The government can consider introducing measures to prevent the misuse of the Act, provide greater clarity on the definition of economic offenses, and improve the efficiency of the legal system to ensure speedy trials. India can improve transparency and accountability in its financial system to prevent FEOs from exploiting loopholes and engaging in illegal activities.

Why In News

During the first anti-corruption working group meeting in Delhi, India urged G20 countries to take coordinated and speedy action to extradite fugitive economic offenders and recover their assets.

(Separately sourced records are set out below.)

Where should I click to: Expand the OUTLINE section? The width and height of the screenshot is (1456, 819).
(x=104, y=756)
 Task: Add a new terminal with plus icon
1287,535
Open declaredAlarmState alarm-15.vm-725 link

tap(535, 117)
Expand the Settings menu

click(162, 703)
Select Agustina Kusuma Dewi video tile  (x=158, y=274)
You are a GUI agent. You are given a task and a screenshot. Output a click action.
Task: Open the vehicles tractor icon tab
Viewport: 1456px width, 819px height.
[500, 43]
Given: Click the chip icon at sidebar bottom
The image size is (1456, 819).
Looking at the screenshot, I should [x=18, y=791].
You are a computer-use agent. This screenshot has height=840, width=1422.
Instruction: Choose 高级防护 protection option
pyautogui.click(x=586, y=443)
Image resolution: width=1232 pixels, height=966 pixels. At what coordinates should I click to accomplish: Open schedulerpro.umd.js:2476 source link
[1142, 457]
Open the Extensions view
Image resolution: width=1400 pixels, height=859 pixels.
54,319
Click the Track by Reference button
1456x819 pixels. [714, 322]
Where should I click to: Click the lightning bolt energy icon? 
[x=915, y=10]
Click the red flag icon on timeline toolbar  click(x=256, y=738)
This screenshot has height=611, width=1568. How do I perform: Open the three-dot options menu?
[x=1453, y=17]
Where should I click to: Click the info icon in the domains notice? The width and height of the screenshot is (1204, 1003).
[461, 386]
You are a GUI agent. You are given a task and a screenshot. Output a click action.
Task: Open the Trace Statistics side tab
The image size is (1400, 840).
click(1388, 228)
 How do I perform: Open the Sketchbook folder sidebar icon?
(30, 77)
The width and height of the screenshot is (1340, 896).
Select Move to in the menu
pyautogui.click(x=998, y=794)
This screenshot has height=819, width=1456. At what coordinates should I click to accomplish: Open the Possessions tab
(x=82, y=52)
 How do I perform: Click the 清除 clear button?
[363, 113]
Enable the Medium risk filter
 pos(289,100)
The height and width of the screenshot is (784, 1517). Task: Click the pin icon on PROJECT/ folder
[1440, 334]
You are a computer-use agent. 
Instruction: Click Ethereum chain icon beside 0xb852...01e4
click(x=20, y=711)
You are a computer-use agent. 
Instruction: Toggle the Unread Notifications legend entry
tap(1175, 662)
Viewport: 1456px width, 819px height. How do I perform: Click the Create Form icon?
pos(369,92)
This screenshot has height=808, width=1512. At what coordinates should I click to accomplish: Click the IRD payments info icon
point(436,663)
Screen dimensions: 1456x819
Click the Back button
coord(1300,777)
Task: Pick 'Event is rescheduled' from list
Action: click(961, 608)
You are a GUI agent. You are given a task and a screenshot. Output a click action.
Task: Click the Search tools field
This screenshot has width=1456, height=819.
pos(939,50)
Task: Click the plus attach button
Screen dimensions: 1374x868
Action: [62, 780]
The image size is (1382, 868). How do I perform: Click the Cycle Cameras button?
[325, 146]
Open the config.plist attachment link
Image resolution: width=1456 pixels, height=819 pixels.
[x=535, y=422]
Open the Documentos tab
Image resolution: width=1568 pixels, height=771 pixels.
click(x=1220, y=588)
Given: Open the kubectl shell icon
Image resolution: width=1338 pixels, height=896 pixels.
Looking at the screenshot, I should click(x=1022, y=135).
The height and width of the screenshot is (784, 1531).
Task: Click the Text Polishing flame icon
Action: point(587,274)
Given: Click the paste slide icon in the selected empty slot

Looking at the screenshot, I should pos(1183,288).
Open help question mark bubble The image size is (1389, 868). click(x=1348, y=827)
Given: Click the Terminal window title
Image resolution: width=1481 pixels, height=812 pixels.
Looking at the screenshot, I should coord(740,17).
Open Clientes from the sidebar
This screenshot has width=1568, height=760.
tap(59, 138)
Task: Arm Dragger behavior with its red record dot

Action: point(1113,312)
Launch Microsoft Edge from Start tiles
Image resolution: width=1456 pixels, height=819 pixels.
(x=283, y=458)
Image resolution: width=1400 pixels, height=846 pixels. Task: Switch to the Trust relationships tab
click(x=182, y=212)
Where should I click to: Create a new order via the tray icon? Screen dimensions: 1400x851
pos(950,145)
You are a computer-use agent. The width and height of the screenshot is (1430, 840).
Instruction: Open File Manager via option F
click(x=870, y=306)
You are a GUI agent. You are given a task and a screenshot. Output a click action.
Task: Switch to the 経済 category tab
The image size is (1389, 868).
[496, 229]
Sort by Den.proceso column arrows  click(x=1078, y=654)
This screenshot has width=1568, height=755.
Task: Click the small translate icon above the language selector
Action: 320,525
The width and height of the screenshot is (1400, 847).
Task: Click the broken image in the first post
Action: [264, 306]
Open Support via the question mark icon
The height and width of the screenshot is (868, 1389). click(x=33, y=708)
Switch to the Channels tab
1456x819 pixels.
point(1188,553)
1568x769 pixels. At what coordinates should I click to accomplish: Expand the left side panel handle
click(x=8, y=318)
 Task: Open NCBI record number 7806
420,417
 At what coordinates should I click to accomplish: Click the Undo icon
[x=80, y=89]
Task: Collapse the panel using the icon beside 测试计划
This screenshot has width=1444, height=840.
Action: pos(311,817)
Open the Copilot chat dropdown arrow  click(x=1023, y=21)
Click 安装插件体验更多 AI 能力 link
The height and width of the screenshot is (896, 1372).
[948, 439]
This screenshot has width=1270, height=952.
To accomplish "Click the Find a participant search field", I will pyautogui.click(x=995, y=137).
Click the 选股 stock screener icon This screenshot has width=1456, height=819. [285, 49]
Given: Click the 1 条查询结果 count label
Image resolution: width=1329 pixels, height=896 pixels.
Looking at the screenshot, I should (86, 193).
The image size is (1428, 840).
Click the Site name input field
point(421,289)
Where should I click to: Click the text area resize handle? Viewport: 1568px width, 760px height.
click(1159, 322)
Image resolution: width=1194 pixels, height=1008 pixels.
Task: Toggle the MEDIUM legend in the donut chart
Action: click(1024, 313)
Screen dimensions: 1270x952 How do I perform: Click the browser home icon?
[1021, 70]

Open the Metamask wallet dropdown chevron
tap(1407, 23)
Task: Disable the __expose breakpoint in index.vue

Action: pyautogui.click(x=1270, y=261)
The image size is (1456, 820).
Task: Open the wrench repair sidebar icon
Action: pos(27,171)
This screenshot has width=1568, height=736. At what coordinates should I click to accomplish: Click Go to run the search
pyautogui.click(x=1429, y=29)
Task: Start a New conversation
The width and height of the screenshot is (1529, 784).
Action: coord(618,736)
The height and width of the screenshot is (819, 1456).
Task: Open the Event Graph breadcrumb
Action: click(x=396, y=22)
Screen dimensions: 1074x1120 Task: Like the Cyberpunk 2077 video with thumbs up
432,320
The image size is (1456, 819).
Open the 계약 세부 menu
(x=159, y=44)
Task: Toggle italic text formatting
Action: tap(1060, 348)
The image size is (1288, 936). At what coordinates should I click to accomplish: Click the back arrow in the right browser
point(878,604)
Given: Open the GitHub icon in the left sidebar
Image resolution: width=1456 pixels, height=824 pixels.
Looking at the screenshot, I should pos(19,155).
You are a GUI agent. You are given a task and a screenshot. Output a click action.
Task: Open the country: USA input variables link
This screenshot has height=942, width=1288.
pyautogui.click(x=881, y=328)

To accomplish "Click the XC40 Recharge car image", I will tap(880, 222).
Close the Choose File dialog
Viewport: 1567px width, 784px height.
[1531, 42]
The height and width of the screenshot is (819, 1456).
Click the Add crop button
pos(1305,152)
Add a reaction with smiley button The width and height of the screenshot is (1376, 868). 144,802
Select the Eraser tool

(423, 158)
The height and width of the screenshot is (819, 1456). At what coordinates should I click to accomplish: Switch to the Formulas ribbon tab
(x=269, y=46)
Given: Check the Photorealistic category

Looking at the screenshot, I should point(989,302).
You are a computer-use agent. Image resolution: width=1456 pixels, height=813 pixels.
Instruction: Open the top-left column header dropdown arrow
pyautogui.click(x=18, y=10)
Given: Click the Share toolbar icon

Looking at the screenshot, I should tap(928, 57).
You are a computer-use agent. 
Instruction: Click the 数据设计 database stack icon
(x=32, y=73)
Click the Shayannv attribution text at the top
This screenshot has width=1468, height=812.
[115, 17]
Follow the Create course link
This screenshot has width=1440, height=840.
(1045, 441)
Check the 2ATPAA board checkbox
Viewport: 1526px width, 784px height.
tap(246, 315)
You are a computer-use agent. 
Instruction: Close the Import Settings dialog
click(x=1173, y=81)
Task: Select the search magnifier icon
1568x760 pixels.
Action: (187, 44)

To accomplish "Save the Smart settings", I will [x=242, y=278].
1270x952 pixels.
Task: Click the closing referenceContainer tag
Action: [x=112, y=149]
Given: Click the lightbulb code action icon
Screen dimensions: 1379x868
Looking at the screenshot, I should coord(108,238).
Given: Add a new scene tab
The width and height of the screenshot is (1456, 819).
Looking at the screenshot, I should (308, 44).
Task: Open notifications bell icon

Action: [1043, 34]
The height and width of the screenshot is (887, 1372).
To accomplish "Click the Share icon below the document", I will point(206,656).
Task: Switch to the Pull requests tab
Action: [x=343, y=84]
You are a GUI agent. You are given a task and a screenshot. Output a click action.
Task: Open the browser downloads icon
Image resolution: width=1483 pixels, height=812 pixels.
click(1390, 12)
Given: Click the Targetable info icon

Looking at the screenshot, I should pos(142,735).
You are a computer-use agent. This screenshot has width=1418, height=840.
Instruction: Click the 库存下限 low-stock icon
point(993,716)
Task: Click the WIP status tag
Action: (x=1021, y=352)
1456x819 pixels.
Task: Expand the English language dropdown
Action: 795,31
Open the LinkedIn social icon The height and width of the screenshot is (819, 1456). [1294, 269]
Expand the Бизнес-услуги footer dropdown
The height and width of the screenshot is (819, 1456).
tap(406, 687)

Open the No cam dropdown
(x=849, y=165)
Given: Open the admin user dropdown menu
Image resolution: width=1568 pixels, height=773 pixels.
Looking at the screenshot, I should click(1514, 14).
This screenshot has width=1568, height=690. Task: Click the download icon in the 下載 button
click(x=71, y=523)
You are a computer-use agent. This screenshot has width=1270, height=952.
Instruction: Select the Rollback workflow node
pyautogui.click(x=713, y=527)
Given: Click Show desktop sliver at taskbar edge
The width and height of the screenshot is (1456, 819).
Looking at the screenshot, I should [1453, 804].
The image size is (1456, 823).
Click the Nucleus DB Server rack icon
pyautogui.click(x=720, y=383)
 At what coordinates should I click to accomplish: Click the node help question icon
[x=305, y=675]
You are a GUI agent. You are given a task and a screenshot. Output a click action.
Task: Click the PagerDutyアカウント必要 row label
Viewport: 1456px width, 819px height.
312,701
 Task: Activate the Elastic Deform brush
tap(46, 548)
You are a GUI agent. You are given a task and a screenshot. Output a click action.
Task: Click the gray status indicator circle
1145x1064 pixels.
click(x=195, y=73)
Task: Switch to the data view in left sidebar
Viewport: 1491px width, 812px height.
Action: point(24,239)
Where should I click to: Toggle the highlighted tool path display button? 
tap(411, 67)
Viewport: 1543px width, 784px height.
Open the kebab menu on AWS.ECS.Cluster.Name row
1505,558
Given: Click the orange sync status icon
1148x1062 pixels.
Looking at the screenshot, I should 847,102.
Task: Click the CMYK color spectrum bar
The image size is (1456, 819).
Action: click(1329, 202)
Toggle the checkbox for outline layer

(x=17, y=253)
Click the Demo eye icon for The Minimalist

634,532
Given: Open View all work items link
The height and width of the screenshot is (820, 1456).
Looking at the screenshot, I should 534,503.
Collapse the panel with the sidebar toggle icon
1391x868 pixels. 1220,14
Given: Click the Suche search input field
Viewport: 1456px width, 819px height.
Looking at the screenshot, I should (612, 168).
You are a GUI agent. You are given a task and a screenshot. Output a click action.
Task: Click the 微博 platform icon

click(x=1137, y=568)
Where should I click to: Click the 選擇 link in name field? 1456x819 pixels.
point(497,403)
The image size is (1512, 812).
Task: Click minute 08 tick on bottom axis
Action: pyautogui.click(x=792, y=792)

The country emphasized the need for a multilateral approach to tackle economic crimes both domestically and internationally.

MCQs about India’s Fugitive Economic Offenders Act

  1. What is the primary objective of India’s Fugitive Economic Offenders Act, 2018?
    A. To provide amnesty to economic offenders who have fled the country.
    B. To confiscate the assets of high-value economic offenders who have fled the country.
    C. To allow economic offenders to return to the country without prosecution.
    D. To increase corruption in the Indian banking sector.
    Correct Answer: B. To confiscate the assets of high-value economic offenders who have fled the country.
    Explanation: India’s Fugitive Economic Offenders Act, 2018 is a specialized legislation aimed at confiscating the assets of high-value economic offenders who have fled the country to avoid prosecution or refuse to return to face charges.
  2. Who is defined as a ‘fugitive economic offender’ (FEO) under the Act?
    A. An individual against whom a warrant of arrest has been issued in relation to any offense.
    B. An individual who has left the country or refuses to return to face criminal prosecution.
    C. An individual who has committed any economic offense.
    D. An individual who has been convicted of an economic offense.
    Correct Answer: B. An individual who has left the country or refuses to return to face criminal prosecution.
    Explanation: The ‘fugitive economic offender’ (FEO) is defined as an individual against whom a warrant of arrest in relation to a scheduled offense has been issued by any court in India and who has left the country or the FEO abroad, who refuses to return to face criminal prosecution.
  3. What is the significance of India’s Fugitive Economic Offenders Act, 2018?
    A. It helps in the extradition of economic offenders who have fled the country.
    B. It has increased corruption in the Indian banking sector.
    C. It allows for amnesty to economic offenders who have fled the country.
    D. It promotes economic offenses in the country.
    Correct Answer: A. It helps in the extradition of economic offenders who have fled the country.
    Explanation: The Act’s significance lies in the fact that it helps in recovering loan defaults, provides a mechanism for international cooperation in the investigation and prosecution of economic offenses, brings transparency and accountability to the Indian banking sector, and acts as a strong deterrence for economic offenders from absconding.
  4. What are some criticisms of India’s Fugitive Economic Offenders Act, 2018?
    A. It violates the right to life.
    B. It does not require authorities to acquire a search warrant.
    C. It permits the exclusion of properties in which third parties may have an interest.
    D. All of the above.
    Correct Answer: D. All of the above.
    Explanation: The Act has faced criticisms for various reasons, including the prohibition against FEOs initiating or defending civil claims, which is considered a violation of Article 21 of the Constitution protecting the right to life. The Act also does not require authorities to acquire a search warrant or verify the presence of witnesses before conducting a search. Furthermore, the Act permits the exclusion of properties in which third parties may have an interest, and there is no clarity on whether the central government would split sale revenues with other claimants who do not have such an interest. Therefore, option D is the correct answer.